"No coffee! What new freak is that?" and Aunt Eunice gazed at him in astonishment as he declined the cup she had prepared with so much care, dropping in the whitest lumps of sugar, and stirring in the thickest cream.

It cost Hugh a terrible struggle to refuse that cup of coffee, but if he would retrench, he must begin at once, and determining to meet it unflinchingly he replied that "he had concluded to drink water for a while, and see what that would do; much was said nowadays about coffee being injurious, and he presumed it was."

"There's something on your mind," she said, observing his abstraction. "Have you had another dunning letter, or what?"

Aunt Eunice had made a commencement, and in his usual impulsive way Hugh began by asking if "she ever knew him tell a lie?"

No, Aunt Eunice never did. Nobody ever did, bad as some folks thought him.

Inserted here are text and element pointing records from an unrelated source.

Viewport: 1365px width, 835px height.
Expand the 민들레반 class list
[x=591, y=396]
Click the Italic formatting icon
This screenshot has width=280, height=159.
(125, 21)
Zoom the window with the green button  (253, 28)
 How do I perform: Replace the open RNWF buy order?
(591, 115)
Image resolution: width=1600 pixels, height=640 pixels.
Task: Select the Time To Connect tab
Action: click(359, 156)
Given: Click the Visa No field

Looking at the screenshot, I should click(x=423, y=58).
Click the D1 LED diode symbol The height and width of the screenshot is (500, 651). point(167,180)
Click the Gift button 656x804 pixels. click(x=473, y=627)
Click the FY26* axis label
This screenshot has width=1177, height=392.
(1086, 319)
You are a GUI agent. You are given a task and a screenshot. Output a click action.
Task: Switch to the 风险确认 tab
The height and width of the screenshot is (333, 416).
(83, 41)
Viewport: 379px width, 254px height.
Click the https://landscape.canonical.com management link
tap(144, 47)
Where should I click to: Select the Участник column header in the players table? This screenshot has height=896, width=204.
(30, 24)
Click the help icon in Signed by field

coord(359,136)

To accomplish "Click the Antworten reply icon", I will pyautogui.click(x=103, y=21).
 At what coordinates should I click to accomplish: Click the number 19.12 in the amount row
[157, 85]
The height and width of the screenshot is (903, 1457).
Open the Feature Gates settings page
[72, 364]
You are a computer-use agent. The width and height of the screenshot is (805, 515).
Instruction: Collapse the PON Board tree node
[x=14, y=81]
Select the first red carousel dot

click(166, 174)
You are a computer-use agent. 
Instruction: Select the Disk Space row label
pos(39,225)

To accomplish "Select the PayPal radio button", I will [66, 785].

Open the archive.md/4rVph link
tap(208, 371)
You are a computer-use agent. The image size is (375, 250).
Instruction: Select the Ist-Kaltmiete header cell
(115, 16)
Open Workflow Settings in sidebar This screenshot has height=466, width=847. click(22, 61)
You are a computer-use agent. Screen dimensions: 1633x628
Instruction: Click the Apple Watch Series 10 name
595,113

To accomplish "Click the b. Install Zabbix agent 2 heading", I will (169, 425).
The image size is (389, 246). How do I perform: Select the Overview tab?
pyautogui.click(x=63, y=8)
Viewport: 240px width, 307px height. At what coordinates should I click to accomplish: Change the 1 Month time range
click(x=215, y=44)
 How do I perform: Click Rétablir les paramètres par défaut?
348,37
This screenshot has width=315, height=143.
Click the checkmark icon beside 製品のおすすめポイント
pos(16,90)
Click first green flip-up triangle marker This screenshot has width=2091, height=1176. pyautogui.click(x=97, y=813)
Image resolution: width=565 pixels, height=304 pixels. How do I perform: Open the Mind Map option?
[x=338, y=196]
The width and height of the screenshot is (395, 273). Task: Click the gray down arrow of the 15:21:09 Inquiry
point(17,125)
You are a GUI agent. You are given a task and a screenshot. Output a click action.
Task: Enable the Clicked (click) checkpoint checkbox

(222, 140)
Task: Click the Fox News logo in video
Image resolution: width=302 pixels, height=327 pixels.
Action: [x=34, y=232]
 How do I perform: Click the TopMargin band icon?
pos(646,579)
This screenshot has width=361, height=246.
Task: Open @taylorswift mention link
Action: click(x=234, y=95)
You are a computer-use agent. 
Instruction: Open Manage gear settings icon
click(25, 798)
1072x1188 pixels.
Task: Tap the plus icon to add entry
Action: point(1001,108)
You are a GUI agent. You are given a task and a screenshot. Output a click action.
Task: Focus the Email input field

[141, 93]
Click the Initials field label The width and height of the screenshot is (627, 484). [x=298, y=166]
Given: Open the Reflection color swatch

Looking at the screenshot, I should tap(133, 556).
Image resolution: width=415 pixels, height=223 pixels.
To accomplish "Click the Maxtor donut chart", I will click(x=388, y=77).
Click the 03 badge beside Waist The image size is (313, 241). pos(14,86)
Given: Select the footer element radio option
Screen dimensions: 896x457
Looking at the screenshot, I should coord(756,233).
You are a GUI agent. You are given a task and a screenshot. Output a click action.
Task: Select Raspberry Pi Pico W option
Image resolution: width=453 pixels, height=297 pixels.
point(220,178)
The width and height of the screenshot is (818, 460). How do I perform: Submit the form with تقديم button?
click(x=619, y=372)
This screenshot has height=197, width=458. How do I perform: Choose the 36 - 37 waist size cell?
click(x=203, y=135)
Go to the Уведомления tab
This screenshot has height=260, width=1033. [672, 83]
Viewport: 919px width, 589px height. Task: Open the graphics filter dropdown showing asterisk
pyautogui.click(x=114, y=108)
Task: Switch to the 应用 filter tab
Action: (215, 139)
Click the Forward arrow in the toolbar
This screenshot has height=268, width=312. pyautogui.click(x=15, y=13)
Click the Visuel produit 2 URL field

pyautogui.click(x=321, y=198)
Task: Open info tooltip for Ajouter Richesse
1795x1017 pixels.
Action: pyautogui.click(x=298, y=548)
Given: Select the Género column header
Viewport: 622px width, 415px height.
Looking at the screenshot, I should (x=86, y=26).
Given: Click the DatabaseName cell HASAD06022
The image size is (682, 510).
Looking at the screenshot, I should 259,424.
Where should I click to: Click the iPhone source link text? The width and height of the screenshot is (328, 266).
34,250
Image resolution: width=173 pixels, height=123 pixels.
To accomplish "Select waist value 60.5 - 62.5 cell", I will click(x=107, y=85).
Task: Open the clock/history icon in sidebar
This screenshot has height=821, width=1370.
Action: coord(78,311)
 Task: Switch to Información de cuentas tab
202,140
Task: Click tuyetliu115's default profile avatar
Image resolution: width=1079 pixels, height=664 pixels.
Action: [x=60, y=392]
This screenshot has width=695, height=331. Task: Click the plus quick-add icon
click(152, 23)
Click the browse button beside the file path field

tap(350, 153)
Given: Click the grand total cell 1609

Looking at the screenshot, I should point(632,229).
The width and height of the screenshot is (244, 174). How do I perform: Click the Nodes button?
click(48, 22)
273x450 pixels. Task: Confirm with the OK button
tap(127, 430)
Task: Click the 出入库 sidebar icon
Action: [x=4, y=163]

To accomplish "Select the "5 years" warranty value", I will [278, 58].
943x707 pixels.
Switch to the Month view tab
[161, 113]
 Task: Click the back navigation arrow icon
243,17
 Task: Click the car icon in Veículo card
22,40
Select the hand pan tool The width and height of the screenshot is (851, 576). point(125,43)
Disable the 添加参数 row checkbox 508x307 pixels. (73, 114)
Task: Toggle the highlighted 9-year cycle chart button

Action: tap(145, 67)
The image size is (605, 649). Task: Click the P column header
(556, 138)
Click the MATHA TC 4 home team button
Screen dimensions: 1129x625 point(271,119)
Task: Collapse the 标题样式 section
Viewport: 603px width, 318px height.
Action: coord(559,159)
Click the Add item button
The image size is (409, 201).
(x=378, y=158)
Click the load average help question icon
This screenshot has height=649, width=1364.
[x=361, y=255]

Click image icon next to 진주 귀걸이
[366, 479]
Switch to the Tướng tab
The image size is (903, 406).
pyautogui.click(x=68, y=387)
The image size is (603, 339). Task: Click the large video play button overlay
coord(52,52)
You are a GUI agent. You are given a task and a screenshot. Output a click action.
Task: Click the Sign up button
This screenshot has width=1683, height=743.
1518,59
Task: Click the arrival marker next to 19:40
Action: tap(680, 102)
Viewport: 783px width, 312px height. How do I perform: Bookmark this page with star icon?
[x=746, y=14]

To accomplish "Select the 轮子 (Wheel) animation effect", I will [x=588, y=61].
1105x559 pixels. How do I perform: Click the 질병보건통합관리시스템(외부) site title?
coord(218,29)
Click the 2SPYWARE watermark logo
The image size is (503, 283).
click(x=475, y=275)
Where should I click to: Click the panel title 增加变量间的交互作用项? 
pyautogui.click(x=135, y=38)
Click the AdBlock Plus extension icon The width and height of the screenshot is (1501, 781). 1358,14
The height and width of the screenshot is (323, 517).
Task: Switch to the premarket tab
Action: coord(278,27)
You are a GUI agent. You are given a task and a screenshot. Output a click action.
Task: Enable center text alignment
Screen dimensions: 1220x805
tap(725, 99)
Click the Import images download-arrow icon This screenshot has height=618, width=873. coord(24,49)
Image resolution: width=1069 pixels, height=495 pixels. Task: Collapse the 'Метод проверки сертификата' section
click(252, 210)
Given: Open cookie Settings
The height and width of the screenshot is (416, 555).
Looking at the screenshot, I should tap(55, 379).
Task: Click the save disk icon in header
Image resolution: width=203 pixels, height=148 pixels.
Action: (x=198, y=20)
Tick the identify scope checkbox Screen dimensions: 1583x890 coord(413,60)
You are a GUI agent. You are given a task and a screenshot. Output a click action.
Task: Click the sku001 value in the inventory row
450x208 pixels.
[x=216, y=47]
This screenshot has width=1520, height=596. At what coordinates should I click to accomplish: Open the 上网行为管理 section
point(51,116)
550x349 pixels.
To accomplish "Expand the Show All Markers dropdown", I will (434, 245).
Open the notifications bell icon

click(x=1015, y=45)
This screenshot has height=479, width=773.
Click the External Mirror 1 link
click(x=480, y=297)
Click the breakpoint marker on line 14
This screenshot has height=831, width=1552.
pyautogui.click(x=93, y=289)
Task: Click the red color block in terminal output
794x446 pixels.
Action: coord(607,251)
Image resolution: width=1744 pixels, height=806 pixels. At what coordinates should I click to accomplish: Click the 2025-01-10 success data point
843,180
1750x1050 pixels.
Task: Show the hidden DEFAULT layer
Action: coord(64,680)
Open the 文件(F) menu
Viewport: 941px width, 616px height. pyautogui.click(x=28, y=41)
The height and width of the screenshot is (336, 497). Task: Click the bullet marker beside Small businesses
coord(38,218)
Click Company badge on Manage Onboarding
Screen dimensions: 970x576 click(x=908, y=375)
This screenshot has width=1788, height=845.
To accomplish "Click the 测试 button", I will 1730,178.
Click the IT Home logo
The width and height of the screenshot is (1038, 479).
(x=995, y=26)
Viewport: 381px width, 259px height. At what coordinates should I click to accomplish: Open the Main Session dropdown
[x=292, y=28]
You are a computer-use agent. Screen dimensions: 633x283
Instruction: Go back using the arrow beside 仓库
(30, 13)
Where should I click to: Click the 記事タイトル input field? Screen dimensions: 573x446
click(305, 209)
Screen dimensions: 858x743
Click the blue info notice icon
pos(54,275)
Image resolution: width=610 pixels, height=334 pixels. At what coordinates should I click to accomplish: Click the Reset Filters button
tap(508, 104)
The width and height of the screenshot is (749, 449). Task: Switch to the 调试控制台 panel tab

"Do they think me very bad?" and Hugh spoke so mournfully that Aunt Eunice tried to apologize.

"She didn't mean anything, only folks sometimes said he was cross and rough, and—and—"

"Stingy," he suggested, supplying the word she hated to say.

Yes, that was what Ellen Tiffton said, because he refused to go to the Ladies' Fair, where he was sure to have his pockets picked. But, law, she wasn't worth minding, if she was Colonel Tiffton's girl, and going to have a big party one week from the next Monday. Had Hugh heard of it?

Hugh believed Ad said something about it yesterday, but he paid no attention, for, of course, he should not go even if he were invited, as he had nothing fit to wear.